Given instruction:
Rewrite the material starting with the line containing "Task: Click the Evelio" and going on through the line containing "coord(1565,664)", replacing "display name" with "user name" and leaving everything else unchanged.
# # #
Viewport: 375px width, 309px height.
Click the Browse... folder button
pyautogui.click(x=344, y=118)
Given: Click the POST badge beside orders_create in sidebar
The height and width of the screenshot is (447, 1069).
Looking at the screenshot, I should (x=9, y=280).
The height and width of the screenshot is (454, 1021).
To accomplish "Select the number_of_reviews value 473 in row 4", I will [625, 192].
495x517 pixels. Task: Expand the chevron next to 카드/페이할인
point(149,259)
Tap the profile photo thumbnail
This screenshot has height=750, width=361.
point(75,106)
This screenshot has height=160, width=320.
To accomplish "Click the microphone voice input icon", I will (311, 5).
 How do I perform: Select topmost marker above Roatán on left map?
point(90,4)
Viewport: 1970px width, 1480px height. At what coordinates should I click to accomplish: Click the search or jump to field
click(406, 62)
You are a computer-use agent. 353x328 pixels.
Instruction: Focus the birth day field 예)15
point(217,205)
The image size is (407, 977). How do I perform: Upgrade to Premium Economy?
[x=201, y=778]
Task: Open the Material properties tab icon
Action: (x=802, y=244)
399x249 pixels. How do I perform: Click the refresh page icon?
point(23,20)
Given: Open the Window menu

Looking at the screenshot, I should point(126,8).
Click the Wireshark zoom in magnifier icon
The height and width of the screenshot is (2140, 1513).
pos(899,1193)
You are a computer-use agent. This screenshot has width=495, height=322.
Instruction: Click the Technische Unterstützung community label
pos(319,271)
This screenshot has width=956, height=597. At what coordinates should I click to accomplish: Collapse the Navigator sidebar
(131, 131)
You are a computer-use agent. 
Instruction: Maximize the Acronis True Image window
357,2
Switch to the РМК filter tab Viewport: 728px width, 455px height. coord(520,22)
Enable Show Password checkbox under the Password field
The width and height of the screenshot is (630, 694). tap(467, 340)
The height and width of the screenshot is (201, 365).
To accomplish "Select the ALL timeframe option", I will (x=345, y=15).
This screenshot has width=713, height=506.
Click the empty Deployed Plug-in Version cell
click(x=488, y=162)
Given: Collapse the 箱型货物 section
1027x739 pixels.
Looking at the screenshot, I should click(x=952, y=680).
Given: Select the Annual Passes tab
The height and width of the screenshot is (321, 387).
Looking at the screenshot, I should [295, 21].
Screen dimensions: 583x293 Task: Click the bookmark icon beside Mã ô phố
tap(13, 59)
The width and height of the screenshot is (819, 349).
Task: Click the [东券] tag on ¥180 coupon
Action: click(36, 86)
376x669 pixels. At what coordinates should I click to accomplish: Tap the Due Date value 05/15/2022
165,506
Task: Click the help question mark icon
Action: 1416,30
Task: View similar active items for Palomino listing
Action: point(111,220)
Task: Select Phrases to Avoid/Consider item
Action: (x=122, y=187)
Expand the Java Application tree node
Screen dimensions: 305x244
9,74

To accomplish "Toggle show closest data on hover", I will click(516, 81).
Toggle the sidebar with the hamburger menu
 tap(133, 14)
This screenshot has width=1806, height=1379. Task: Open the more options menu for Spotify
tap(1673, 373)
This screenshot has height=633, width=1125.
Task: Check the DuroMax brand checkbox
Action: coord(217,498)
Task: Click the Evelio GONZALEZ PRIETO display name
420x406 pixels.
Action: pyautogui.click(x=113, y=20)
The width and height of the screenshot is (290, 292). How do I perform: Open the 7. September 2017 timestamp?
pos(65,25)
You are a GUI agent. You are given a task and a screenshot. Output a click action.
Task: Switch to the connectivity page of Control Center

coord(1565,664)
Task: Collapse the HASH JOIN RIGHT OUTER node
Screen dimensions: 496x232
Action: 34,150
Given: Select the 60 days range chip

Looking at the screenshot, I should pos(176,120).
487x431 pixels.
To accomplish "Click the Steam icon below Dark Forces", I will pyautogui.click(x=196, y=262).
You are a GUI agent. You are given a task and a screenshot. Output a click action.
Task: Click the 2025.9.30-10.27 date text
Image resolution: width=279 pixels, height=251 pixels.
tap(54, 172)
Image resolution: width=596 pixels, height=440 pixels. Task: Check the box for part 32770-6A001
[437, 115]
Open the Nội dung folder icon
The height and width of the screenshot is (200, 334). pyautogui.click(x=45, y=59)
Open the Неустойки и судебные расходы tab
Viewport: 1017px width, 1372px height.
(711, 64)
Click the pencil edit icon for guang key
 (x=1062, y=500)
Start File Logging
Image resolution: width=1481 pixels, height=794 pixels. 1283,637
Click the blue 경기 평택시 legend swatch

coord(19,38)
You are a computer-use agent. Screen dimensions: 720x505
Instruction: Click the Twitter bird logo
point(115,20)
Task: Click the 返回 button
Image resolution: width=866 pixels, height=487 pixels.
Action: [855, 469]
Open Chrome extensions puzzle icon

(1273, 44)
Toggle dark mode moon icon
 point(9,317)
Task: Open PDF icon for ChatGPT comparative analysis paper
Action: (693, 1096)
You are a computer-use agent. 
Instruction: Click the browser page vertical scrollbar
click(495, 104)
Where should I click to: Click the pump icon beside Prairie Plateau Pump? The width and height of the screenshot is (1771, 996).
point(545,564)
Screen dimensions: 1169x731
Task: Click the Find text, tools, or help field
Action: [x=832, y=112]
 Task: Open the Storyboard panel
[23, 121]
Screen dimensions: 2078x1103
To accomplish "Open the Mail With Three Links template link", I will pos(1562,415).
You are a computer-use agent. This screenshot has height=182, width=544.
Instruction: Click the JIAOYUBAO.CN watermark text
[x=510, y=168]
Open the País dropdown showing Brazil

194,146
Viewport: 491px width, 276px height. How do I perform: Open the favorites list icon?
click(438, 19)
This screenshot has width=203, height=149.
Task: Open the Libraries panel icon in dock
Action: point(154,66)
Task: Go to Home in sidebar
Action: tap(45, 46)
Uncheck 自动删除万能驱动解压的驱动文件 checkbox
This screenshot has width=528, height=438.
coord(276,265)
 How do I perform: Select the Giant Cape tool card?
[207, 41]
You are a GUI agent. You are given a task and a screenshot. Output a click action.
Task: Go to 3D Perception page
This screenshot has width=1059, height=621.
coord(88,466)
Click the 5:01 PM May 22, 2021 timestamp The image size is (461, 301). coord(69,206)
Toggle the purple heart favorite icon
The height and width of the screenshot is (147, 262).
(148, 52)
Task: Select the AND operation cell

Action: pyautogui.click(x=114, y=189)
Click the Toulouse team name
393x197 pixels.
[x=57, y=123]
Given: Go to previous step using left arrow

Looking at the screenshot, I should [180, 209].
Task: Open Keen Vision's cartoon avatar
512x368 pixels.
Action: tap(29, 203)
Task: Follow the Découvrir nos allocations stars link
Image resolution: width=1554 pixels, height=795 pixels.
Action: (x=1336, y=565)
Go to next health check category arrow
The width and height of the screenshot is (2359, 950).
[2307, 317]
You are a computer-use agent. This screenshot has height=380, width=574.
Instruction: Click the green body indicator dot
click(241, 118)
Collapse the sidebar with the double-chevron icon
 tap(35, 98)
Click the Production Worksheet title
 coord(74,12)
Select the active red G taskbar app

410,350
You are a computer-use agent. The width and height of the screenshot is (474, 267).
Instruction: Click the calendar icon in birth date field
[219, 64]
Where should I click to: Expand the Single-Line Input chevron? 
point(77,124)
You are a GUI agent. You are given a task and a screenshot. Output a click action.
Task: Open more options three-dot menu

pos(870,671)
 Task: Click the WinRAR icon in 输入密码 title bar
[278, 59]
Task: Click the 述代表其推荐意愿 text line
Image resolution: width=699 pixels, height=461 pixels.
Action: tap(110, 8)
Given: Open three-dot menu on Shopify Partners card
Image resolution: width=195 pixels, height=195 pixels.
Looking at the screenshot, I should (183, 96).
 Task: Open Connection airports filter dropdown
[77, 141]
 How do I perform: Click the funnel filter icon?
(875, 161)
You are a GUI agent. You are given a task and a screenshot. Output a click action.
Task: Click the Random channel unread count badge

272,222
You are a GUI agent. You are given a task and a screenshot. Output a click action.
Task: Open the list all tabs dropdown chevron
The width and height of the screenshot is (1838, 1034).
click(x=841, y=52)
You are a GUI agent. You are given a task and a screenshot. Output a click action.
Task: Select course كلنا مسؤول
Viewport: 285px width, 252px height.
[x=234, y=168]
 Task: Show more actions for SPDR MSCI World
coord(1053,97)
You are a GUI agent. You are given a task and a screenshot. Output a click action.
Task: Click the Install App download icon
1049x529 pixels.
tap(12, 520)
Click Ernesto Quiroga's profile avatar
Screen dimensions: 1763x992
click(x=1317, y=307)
# # #
Task output:
Task: Click the Evelio GONZALEZ PRIETO user name
420x406 pixels.
Action: pyautogui.click(x=113, y=20)
The width and height of the screenshot is (290, 292). How do I perform: Open the 7. September 2017 timestamp?
pos(65,25)
You are a GUI agent. You are given a task and a screenshot. Output a click action.
Task: Switch to the connectivity page of Control Center

coord(1565,664)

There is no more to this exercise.